Neue soziale Standards

Blick nach Europa
Verfasst durch Roland Erne

EU-Mindestlohnrichtline III

Was bringt die neue EU-Mindestlohnrichtline für Beschäftigte in der Schweiz? Vorerst nichts, denn die EU-Kommission verlangt nicht, dass die Schweiz das Arbeitsrecht der EU übernimmt. In den bilateralen Verträgen mit der EU geht es um den gegenseitigen Marktzugang und nicht um die sozialen Leitplanken, die eigentlich auch zum EU-Binnenmarkt gehören. Das ist ein Konstruktionsfehler. Und deshalb gibt es die flankierenden Massnahmen zum Lohnschutz.

Die EU-Mindestlohnrichtlinie ist dennoch wichtig für alle Menschen, die in der Schweiz arbeiten, denn sie setzt neue soziale Standards, die weit über die EU-Grenzen hinauswirken. Besonders im Bereich der Gesamtarbeitsverträge (GAV). Verlangt doch die EU-Richt­linie, dass 80 Prozent aller Beschäftigten einen GAV haben. Die Schweiz müsste also doppelt so vielen Beschäftigten einen GAV garantieren. Und der neue EU-Referenzwert für angemessene Mindestlöhne entspricht in etwa der Höhe des gesetzlichen Mindestlohns in Genf.

Trendumkehr

Nachdem neoliberale Politikerinnen und Politiker jahrzehntelang den GAV schlechtgeredet haben, läutet die EU-Richtlinie eine weltweite Trendumkehr ein. Den Anfang machte mit Australien ausgerechnet ein neoliberales Land, das kaum weiter von Brüssel entfernt sein könnte. Wäre die EU nicht mit gutem Beispiel vorangegangen, hätte der australische Senat vor kurzem kein «Fair Work»-Gesetz verabschiedet, das firmenübergreifende GAV stärkt.
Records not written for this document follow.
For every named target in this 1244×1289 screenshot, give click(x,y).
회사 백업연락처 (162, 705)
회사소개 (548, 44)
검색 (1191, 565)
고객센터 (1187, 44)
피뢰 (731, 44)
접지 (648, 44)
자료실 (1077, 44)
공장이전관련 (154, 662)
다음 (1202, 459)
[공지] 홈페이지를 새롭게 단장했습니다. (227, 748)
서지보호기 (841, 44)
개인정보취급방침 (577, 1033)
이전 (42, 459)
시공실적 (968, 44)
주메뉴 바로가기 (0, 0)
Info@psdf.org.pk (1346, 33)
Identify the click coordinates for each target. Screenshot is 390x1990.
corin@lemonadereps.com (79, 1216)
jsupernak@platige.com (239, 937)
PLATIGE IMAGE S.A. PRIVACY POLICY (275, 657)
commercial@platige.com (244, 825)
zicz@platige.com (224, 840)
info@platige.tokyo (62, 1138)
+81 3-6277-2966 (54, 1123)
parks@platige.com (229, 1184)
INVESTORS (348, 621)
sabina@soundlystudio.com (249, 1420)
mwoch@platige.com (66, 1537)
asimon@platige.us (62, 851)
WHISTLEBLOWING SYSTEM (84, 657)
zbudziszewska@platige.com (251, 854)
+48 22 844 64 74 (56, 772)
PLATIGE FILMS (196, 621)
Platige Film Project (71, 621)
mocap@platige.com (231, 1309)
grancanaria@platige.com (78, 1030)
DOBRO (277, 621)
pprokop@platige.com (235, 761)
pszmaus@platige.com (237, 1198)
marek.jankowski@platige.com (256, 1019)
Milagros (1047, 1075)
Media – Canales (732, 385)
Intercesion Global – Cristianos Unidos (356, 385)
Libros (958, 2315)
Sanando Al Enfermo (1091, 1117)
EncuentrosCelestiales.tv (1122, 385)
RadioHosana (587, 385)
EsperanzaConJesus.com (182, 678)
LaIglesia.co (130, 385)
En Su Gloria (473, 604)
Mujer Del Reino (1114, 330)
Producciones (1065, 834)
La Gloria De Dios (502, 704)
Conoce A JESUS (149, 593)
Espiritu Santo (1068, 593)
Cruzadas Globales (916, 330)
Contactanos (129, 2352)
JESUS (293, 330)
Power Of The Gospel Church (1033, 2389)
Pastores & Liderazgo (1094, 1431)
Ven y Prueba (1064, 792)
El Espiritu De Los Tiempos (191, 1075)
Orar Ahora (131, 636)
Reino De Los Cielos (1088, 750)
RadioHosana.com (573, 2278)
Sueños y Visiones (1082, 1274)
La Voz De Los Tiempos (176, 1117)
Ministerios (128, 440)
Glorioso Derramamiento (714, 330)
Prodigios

Zudem verlangt die neue EU-Richtlinie nicht nur angemessene Mindestlöhne und mehr GAV, sondern auch einen besseren Lohnschutz. Dies ist wichtig, da recht haben und recht bekommen nicht dasselbe ist, besonders am Arbeitsplatz. Wie in der Schweiz erlaubt nun auch die EU-Richtlinie Konventionalstrafen gegen Firmen, die keine GAV-Löhne zahlen. Zudem können die Behörden bei der Vergabe von öffentlichen Aufträgen Firmen ausschliessen, die sich nicht ­an gesetzliche Mindestlöhne und GAV-Löhne halten. Auch müssen Arbeit­geber den Gewerkschaften künftig ­den Zugang auf das Firmengelände ­erlauben.

Gummiparagraph

Dennoch müssen nationale Lohnschutzmassnahmen laut der EU-Richtlinie weiterhin nicht nur «effektiv» und «abschreckend» sein, sondern auch «verhältnismässig». Dank diesem Gummiparagraphen besitzen Arbeitgeber und EU-Kommission auch künftig Mittel, um allzu re­striktive Lohnschutzmassnahmen vor dem Europäischen Gerichtshof auszuhebeln. Deshalb werden Beschäftigte in der Schweiz auch künftig auf eigenständige, flankierende Massnahmen zum Lohnschutz angewiesen sein.